MEDINAH, Ill. – Look at his results, pick any statistic you want. Heck, just stand behind him when he unleashes a mammoth drive, like the 334-yard missile he unleashed on the final hole Friday at the BMW Championship, and you’ll quickly come to the correct conclusion: Tony Finau has what it takes to win on the PGA Tour, and to do so with great frequency.
Finau has passed every test you might throw in front of him. Still a month shy of his 30th birthday, he has ascended from Big Break star to Tour leaderboard stalwart with unprecedented speed. He has survived and thrived in the biggest pressure-cookers the game has to offer, from the final group at Shinnecock Hills to the first tee of the Ryder Cup to playing alongside Tiger Woods at this year’s Masters.
And when he puts together a dazzling display of skill like he has through the first two rounds at Medinah Country Club, playing his last 27 holes in 11 under while moving into a tie for second and within a shot of the lead, the nagging question creeps back to the forefront.

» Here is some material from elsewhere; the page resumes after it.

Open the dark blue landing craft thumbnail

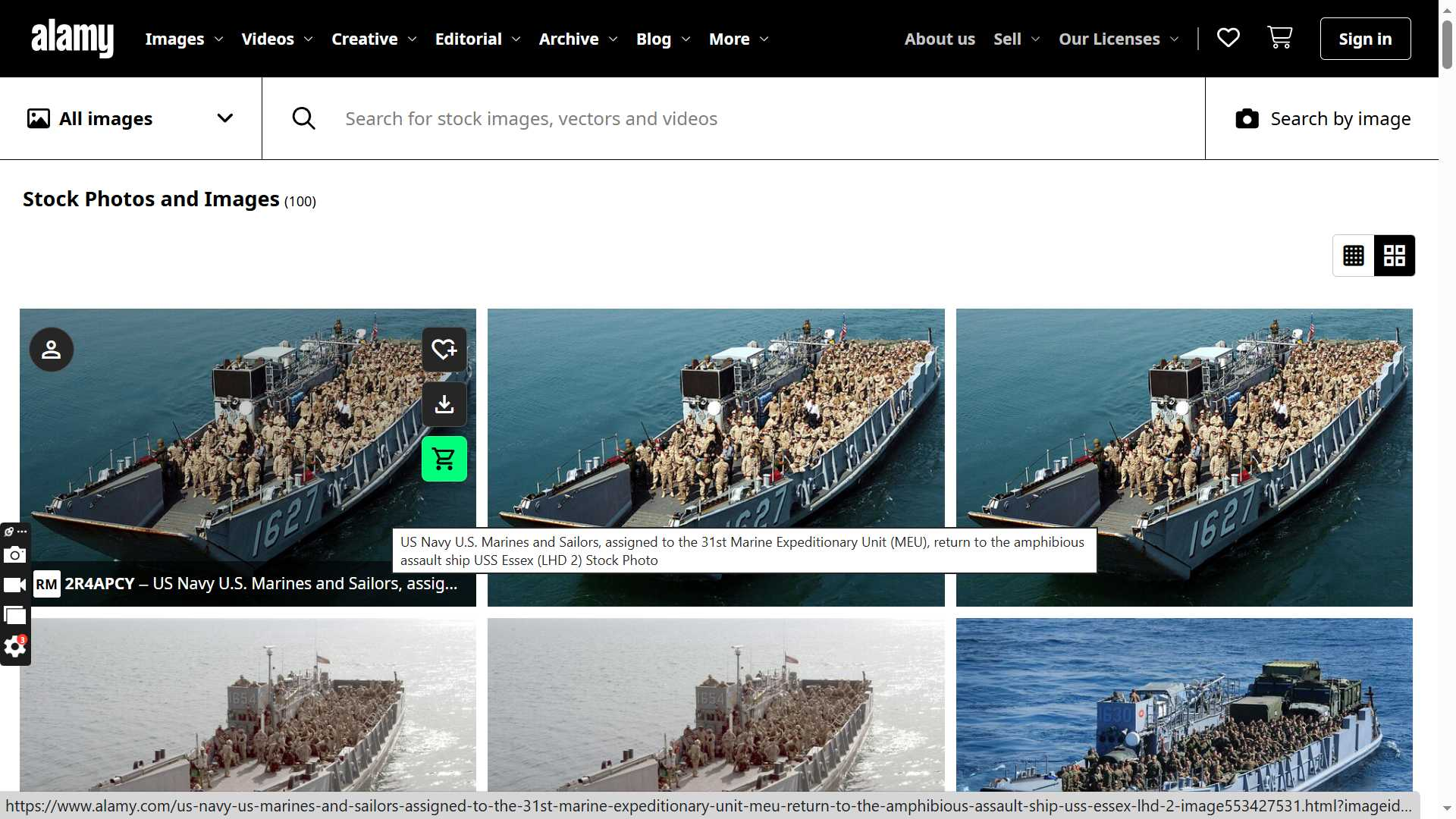(x=1184, y=705)
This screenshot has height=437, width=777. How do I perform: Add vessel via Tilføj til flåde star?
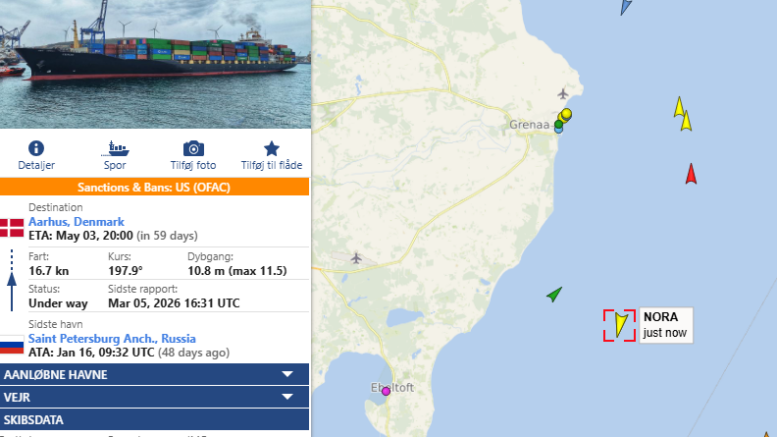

Why doesn’t this guy win more?
Finau does have one victory to his credit, the 2016 Puerto Rico Open. But it came while the biggest names were busy playing in a WGC cash grab, and it came in a playoff over journeyman Steve Marino. The scale of that victory and the scale of his collective performance over the three years since sit at opposite ends of the spectrum.
“Well, surely he has the talent,” said Jim Furyk, who chose Finau with one of his captain’s picks for last year’s Ryder Cup. “Look at how he played last year. It was something like 15 top-10s, or something ridiculous.”
Furyk’s math proved a little bullish. It was only 11 top-10 finishes last season, including three in a row through the playoffs to essentially force Furyk’s hand for the fourth and final Paris selection. Finau hasn’t missed a beat since returning from France, racking up 10 top-25s this season including a pair of runner-up results.
Granted, there have been some close calls that left a mark. Finau appeared in position to win at the WGC-HSBC Champions in China last fall, his first start since the Ryder Cup. But Xander Schauffele birdied the final two holes of regulation to catch him and then added one on the first playoff hole to beat him.
Then at the Masters, where Finau played third fiddle to Woods and 54-hole leader Francesco Molinari in the day’s final grouping, he joined the masses in dumping a tee shot into Rae’s Creek at a critical juncture en route to a tie for fifth.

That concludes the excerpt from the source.